Le riprese si concentrano soprattutto a Pelago, tra castello medievale, villa storica e paesaggio rurale
- La location simbolo del film è il Castello di Ristonchi, a Pelago.
- Alcune scene sono state girate anche a Villa Grassina, sempre nell’area di Pelago.
- Il paesaggio non è solo sfondo: oliveti, boschi e colline fanno parte della storia.
- Le riprese principali risalgono al 2020 e hanno interessato le colline fiorentine.
- Per chi ama il turismo rurale, è una zona perfetta da abbinare a agriturismi, borghi e natura.
Le location principali del film e il ruolo di Pelago
La parte più utile da sapere è questa: il film non è stato girato in una Toscana generica, ma in un’area molto precisa del fiorentino. La location centrale è il Castello di Ristonchi, mentre Villa Grassina compare in alcune scene come secondo polo visivo e narrativo. Come ricorda La Nazione, le riprese si sono svolte nell’ottobre 2020 per circa quattro settimane, toccando anche il parco del castello e l’oliveta.

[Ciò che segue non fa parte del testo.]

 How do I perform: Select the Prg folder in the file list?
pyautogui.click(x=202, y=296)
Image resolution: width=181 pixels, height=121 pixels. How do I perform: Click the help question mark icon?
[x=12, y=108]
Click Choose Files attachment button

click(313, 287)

Io trovo che questa scelta funzioni perché il film ha bisogno di un ambiente che sembri autentico, vissuto, non rifinito per forza in chiave turistica. Pelago offre proprio questo: pietra, verde, strade di campagna, silenzio e una distanza minima da quel paesaggio agricolo che in Toscana pesa quasi quanto i personaggi. Se cerchi il punto esatto da cui partire, il nome da memorizzare è Castello di Ristonchi.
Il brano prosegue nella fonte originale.